YOLO is different from CNN-based object detection methods because it divides the input image into a grid and predicts bounding boxes and class probabilities directly from each grid cell.

You’re correct! but it’s not just about shrinking down the content. It helps the network to focus on important regions of the image (captures local features) and reduces the computational cost.

ok, thanks for your reply!, but then, how it knows that the present object in that cell, is the center of an object, where we will say that the object is?

thanks in advance!!

nobody talks about how yolo knows where is the centroid haha

Each grid cell predicts bounding boxes based on its own coordinates relative to the grid cell. The model predicts bounding boxes and outputs confidence scores for each bounding box and class probabilities.

Here’s another recent thread with some relevant discussion.

so each cell cannot detect two objects from different classes, it isn’t? that’s why they try to use a finer grid?

@pablocpz.ai Can you provide an example of what you are thinking about here ?

I mean perhaps if you are speaking about a picture of a person wearing a shirt of a picture of a car, and your goal is to detect person/car-- So you are dealing with a subset of a greater set.

But otherwise I can’t think how you’d possibly have two classes in the same cell (?)

Person standing in front of a car is a classic example.
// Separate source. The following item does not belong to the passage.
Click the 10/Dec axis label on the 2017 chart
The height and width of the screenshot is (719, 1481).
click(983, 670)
That’s what the existence of anchor boxes allows. Firstly, the mere fact that B number of predictions can be made per cell. Secondly, the different shapes of the anchor boxes help the algorithm both learn and predict wider-than-tall versus taller-than-wide objects efficiently.

If you check my responses in the related thread linked above you’ll see that I have a different take on the ‘YOLO divides the image into grid cells’ meme. Give it a read and let us know what you think?

NOTE
In YOLO v1 there were B=2 detections per grid cell. In v2 as used in the exercise in this course, B=5 if I recall correctly. So 5 object predictions per grid cell.
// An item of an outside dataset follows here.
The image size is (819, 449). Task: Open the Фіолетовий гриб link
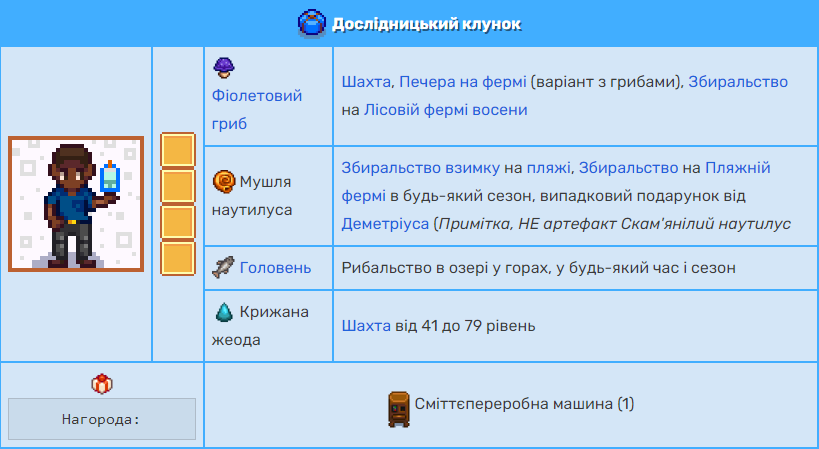pyautogui.click(x=256, y=110)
I’m not sure if I fully understand your question, but each bounding box shows a single object while a grid cell can detect multiple objects.

so each grid cell predicts two objects (bboxes), but they only get the one with more confidence, so it only outputs one bbox?
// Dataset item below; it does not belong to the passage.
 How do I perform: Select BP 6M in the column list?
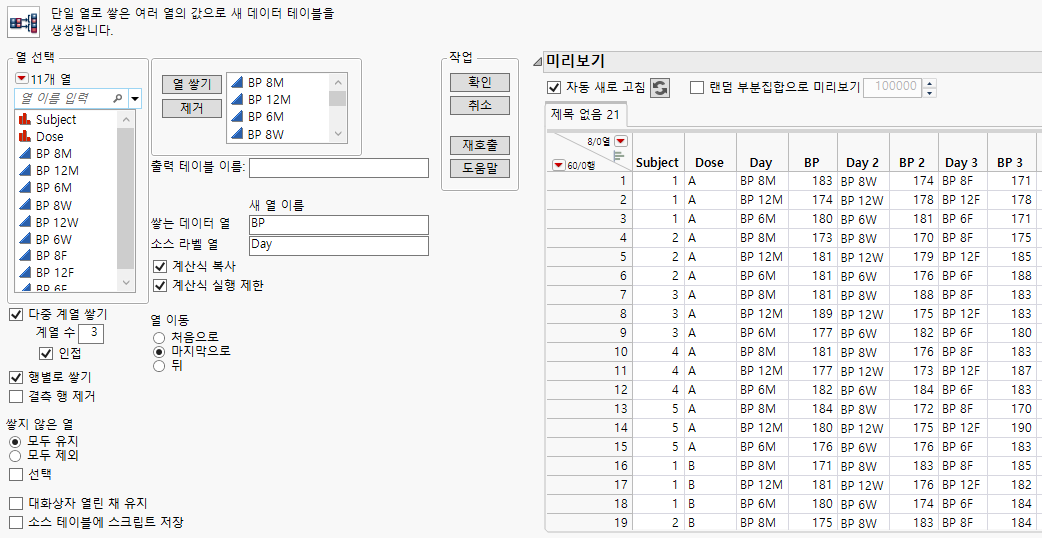pos(54,188)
furthemore, if non-max supression ensures to not have multiple predictions for the same object, which means that the object will be detected at the cell where it’s centroid is located, how the bboxes are obtained if the object occupates more than the cell size itself?

Not necessarily. 2 is not a magic number in the YOLO version taught in this class, rather it depends on how many anchor boxes are being used.

Again, not necessarily. If multiple predicted bounding boxes have high confidence but low IOU with one another, they can all be kept.

1 Like

@Alireza_Saei-- I was just looking back at your earlier post, and was like, wait a minute:

Are you saying Yolo is not a ConvNet model (i.e. say, during training) ?!?-- Or you mean rather instead it is different than your plain vanilla ConvNet ?

I think if YOLO did in fact divide the input image into grid cell sized subsets, it would be very difficult for a predicted bounding box to be larger than the grid cell. However, YOLO does not actually divide the input image at all, so this is a non-problem.

The actual mechanism by which bounding box shape is predicted, and its relation to grid cell and anchor box size, is covered in detail in existing threads. You can find them by advanced search using anchor box and my username. HTH

https://community.deeplearning.ai/search?context=topic&context_id=625730&q=%40ai_curious%20%22anchor%20box%22&skip_context=true

Hi @Nevermnd ,

Thanks for asking! I meant that YOLO follows a different approach compared to traditional ConvNet. YOLO is indeed a ConvNet.